【都道府県 伝統の教え】鹿児島県
鹿児島県十島(としま)村は屋久島と奄美大島の間に点在し、トカラ列島と呼ばれ、7つの有人島からなる南北約160キロに及ぶ「日本一南北に長い村」だ。どの島にも食堂はないが、学校だけは全島にある。小中学校が併設された複式学級で、マンツーマンに近い授業が行われている。学校行事には島民総出で参加するなど、教育熱心な土地柄だ。

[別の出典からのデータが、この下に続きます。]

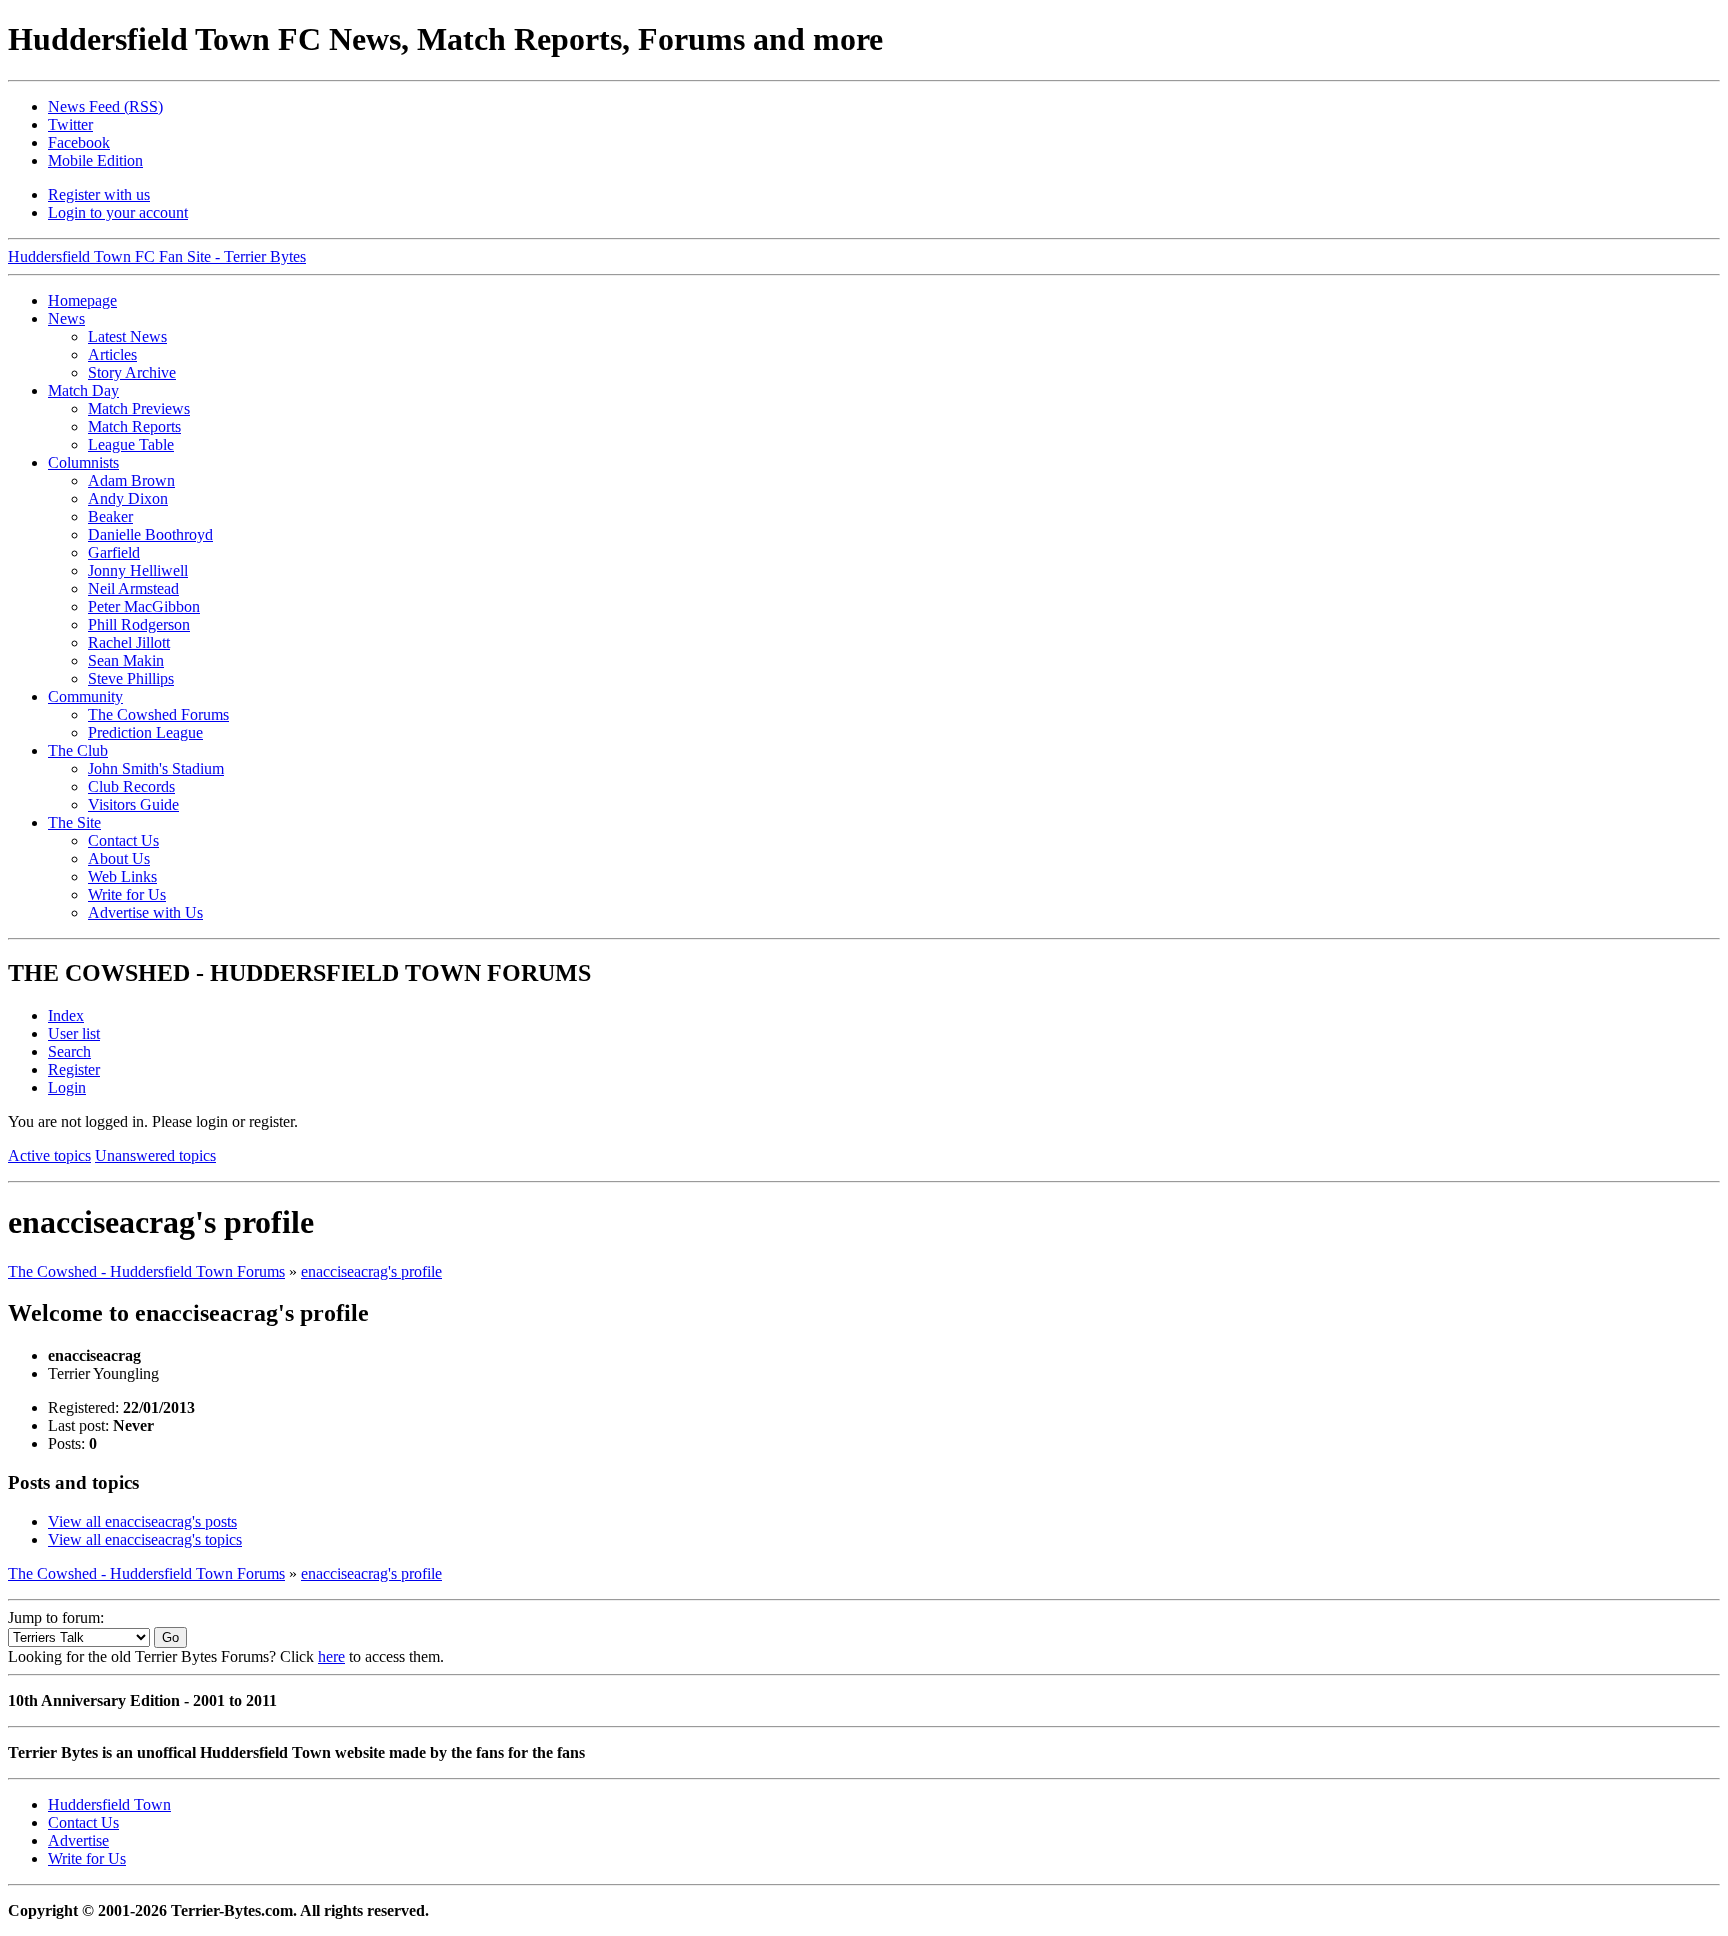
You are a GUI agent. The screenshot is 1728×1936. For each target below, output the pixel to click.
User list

7島に村立の小学校が設立されたのは昭和5年。それまで村では義務教育が行われていなかった。2年に奄美大島を視察した昭和天皇が船上で「あの島には学校があるのか」と質問されたことが、村立小学校開設のきっかけになったという。もっとも明治時代から、各島では村民の手によって私立小学校が設立されていた。
昭和30年代後半からの人口流出に伴い、村は平成3年、小中学校の活性化を目指して「山海留学生」の受け入れを始めている。
本土の小中学生を村内の家庭に年単位でホームステイさせ、豊かで厳しい自然の中で学校生活を送ってもらう試みで、毎年10人程度が留学。村では「留学生が増えれば、教師も増員され、伝統ある島の活性化につながる」としている。